● **Requirement**
Copy out every line of the material below, with the wording, spacing, and punctuation unchanged.
____________________
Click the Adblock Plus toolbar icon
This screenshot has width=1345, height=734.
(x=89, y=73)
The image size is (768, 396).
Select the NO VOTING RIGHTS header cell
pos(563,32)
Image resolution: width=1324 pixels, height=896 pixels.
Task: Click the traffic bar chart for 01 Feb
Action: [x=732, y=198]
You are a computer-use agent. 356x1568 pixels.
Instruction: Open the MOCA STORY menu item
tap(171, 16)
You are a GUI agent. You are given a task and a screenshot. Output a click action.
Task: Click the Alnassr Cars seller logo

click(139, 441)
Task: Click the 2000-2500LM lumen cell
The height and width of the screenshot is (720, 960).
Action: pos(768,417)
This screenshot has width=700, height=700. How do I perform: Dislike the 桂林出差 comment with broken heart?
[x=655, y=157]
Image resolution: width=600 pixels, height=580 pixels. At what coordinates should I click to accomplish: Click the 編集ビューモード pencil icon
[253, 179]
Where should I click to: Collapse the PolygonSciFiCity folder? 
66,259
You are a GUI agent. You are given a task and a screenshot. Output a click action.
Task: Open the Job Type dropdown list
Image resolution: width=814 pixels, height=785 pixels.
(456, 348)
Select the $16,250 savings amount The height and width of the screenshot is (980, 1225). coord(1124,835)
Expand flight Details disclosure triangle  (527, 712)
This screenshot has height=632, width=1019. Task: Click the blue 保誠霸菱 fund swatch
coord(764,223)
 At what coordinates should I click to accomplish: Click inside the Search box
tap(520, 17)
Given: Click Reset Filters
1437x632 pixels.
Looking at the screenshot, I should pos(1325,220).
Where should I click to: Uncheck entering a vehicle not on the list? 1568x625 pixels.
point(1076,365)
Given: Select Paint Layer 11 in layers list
____________________
● **Expected answer**
Click the Adblock Plus toolbar icon
This screenshot has width=1345, height=734.
(x=89, y=73)
The image size is (768, 396).
Select the NO VOTING RIGHTS header cell
pos(563,32)
Image resolution: width=1324 pixels, height=896 pixels.
Task: Click the traffic bar chart for 01 Feb
Action: [x=732, y=198]
You are a computer-use agent. 356x1568 pixels.
Instruction: Open the MOCA STORY menu item
tap(171, 16)
You are a GUI agent. You are given a task and a screenshot. Output a click action.
Task: Click the Alnassr Cars seller logo

click(139, 441)
Task: Click the 2000-2500LM lumen cell
The height and width of the screenshot is (720, 960).
Action: pos(768,417)
This screenshot has width=700, height=700. How do I perform: Dislike the 桂林出差 comment with broken heart?
[x=655, y=157]
Image resolution: width=600 pixels, height=580 pixels. At what coordinates should I click to accomplish: Click the 編集ビューモード pencil icon
[253, 179]
Where should I click to: Collapse the PolygonSciFiCity folder? 
66,259
You are a GUI agent. You are given a task and a screenshot. Output a click action.
Task: Open the Job Type dropdown list
Image resolution: width=814 pixels, height=785 pixels.
(456, 348)
Select the $16,250 savings amount The height and width of the screenshot is (980, 1225). coord(1124,835)
Expand flight Details disclosure triangle  (527, 712)
This screenshot has height=632, width=1019. Task: Click the blue 保誠霸菱 fund swatch
coord(764,223)
 At what coordinates should I click to accomplish: Click inside the Search box
tap(520, 17)
Given: Click Reset Filters
1437x632 pixels.
Looking at the screenshot, I should pos(1325,220).
Where should I click to: Uncheck entering a vehicle not on the list? 1568x625 pixels.
point(1076,365)
Given: Select Paint Layer 11 in layers list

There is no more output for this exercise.